First, try to understand what your users core needs for using our service are, why they use our service, and what tasks they will complete with our service. Their goals should be the main rationale to base your design decisions and portray the type of content or functionality that is needed.
Second, try to understand what our users will do in our service, their behavior (to bring wider context or to interact with the system) to achieve their goals. This part can lead us to build interactive system or not.
Last, try to understand the stages in a user journey that customers struggle with and articulate them. What are our user’s hard time to understand or to use our service? This is done so they can feel like opposites to the tasks above.
Let’s take a simple example, suppose you want to build a shoe shop with online shopping features. In this pandemic era, you may be wondering how to do the research. You and your team decided to observe social media and then make assumptive personas on it.
You’ve found that while average users on the social media searching for specific type of shoes, they didn’t get recommendations from other apps they’re using. The more the filters are also reducing the number of options by the recommendation.
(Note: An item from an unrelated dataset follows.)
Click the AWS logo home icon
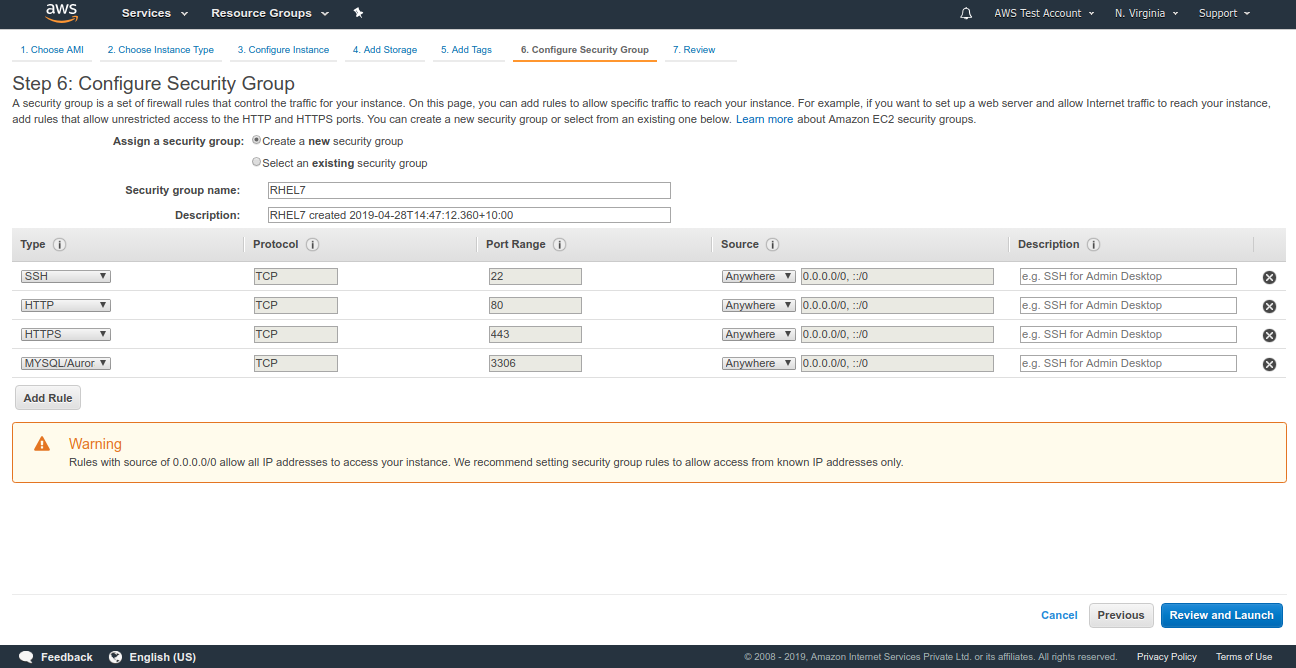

But, what they’ve liked it is that they don’t need to sacrifice the style or options when searching by fit.
In this case, we can create a persona (suppose we named her Brandi Tyler). From the previous paragraph, we knew that her motivation is to find shoes that can fit her on the online shop. She doesn’t want to sacrifice style or options after she has found some shoes that can fit her, yet frustrated because the recommendation isn’t good enough for her. So, we can create:
Based on this Persona, one of the important feature that we can create that may help our user is to get recommendation based on fit.
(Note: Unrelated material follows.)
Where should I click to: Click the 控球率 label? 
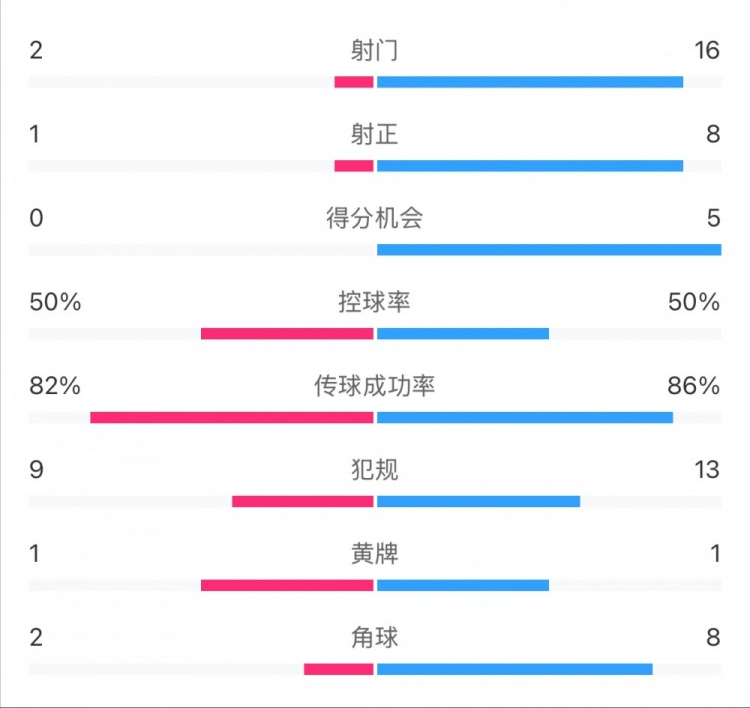374,302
Making Persona (Software Engineering Project Course 2021)
Another example, here is my implementation on Software Engineering Project Course 2021. This Persona is based on data we have from our client in Software Design course project. Our client wish to have a mobile based web design to sell aquaculture based product for distributor. There are two specific users in this system: Admin and Distributor.
The above Persona is for Admin Users. For example, we can see that Carvin as an admin has goals and tasks to see sales statistics for each day, weekly income, manage and monitor distributors. At the same time, they don’t want to have difficult User Interface.
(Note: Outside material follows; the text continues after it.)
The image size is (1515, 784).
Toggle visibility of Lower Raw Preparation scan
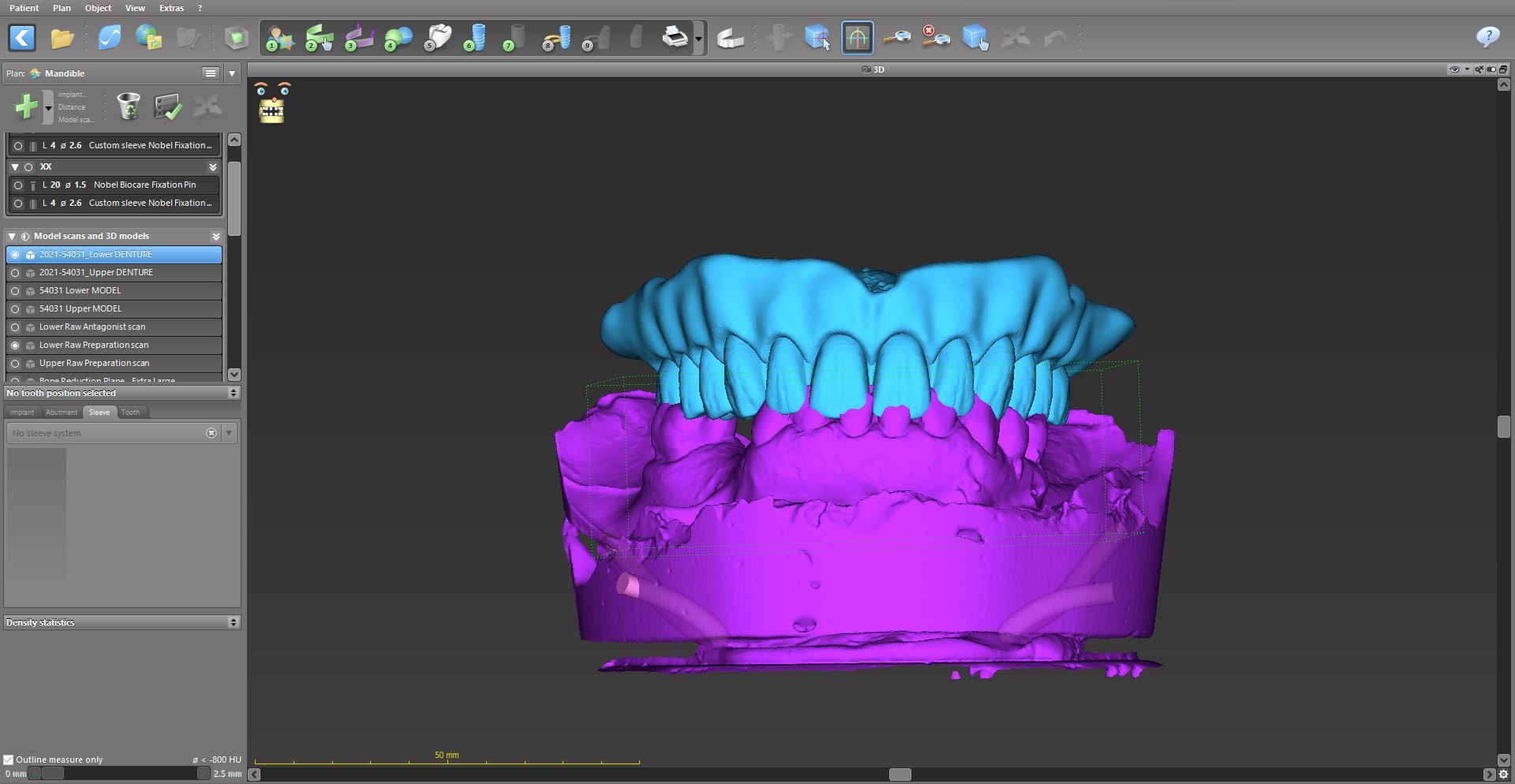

After that, Carvin expects and wants to easily manage products and supports add multiple price dynamically. Here, we can design as follow:
Samantha, as a distributor, wants to check her transaction history and transaction progress. She hopes that she can do checkout for each product that she wanted to buy. Since the Admin can add the price dynamically, the Distributor also can see the group of prices. Here’s the design:
Back to the Title of this Article, Why Bother Using Persona when we can design immediately?
I think that Persona can really help us to determine what is our product for. Persona can lead us to implement designs that satisfy our target user’s needs. Persona allows us to know what kind of people that are going to use our product. With Persona, we can know our target user’s goals and frustrations. Hence, we can design the product to suits their needs, and avoid which doesn’t suit them.
Knowing our target user’s behavior is also important, because by then we can know what they like. It seems Persona is only important to Designers, but I think Developers must also have knowledge about Persona. From there, Developers can decide which features are worth to implement.
Making Personas is a good practice to start, Happy Researching!